WORK ITEM
Give back exactly the stretch of data below from the line holding "Barbary apes (221, 1585)" through the line holding "Türkçe (21, 489)", both ends included, and leave the remaining lines out.

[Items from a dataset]
◇ ◇ ◇ ◇ ◇
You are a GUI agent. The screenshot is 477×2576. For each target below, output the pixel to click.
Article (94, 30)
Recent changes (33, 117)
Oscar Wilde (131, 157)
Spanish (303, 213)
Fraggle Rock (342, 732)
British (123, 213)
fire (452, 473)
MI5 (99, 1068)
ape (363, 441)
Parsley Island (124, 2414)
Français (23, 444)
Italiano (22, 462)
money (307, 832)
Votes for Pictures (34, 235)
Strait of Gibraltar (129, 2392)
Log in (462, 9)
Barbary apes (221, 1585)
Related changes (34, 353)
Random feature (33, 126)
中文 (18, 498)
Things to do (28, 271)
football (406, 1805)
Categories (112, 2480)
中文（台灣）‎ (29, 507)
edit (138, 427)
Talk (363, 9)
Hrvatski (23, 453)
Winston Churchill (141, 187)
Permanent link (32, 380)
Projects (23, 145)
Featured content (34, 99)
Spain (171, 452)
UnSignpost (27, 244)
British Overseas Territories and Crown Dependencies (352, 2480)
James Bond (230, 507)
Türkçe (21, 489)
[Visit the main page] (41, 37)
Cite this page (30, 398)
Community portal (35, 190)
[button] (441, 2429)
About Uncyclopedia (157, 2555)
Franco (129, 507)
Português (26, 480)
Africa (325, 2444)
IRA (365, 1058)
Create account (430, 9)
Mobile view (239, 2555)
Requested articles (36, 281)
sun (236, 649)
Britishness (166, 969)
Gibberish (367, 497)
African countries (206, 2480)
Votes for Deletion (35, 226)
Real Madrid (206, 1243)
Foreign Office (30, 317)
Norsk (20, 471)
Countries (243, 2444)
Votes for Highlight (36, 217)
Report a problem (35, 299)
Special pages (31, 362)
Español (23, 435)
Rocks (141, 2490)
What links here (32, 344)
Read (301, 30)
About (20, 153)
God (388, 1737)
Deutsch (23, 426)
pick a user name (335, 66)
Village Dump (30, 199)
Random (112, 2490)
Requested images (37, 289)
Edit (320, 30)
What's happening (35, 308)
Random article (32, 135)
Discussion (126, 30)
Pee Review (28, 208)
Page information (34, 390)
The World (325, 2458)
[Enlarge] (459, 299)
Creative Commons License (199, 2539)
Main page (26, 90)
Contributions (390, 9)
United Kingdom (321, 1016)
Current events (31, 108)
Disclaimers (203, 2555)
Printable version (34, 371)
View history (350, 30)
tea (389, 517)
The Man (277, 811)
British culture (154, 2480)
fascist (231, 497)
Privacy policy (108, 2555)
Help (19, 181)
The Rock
◇ ◇ ◇ ◇ ◇
ANSWER SECTION
Barbary apes (221, 1585)
Related changes (34, 353)
Random feature (33, 126)
中文 (18, 498)
Things to do (28, 271)
football (406, 1805)
Categories (112, 2480)
中文（台灣）‎ (29, 507)
edit (138, 427)
Talk (363, 9)
Hrvatski (23, 453)
Winston Churchill (141, 187)
Permanent link (32, 380)
Projects (23, 145)
Featured content (34, 99)
Spain (171, 452)
UnSignpost (27, 244)
British Overseas Territories and Crown Dependencies (352, 2480)
James Bond (230, 507)
Türkçe (21, 489)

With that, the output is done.